(Beginning of The data)

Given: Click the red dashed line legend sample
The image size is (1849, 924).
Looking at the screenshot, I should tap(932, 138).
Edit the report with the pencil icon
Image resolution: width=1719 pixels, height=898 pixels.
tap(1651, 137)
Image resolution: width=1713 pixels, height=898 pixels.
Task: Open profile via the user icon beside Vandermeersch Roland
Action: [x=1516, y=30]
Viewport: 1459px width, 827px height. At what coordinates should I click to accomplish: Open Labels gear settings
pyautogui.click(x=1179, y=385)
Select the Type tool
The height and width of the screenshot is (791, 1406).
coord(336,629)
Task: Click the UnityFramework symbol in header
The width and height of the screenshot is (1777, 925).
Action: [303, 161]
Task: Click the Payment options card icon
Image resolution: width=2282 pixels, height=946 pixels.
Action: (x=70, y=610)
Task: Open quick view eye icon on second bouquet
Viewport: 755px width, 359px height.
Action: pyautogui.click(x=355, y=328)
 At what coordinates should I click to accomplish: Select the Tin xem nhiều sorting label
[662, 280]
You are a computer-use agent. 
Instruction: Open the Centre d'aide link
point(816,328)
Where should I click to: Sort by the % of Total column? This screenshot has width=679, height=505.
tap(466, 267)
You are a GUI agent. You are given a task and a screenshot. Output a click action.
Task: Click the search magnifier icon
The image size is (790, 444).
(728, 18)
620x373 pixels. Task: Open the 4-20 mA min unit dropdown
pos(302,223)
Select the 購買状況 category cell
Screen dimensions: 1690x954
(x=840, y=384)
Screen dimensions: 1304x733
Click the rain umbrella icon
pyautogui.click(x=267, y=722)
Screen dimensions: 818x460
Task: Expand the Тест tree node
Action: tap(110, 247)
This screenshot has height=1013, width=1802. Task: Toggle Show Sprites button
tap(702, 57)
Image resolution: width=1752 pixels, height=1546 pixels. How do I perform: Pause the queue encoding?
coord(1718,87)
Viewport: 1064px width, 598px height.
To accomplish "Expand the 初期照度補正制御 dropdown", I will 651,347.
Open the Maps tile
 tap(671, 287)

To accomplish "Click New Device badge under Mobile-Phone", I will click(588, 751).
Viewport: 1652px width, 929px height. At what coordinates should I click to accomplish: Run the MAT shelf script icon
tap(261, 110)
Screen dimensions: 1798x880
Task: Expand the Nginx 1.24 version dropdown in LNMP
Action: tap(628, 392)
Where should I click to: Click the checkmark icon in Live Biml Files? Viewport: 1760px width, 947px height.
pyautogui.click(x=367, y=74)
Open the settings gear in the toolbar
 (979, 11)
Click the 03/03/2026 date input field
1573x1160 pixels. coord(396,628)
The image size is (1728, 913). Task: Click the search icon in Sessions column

(End of The data)

■ Problem to work on
Pull every line containing the string "agent" out of the data above and copy it.

■ Solution for this task
You are a computer-use agent. 
You are a GUI agent. You are given a task and a screenshot. Output a click action.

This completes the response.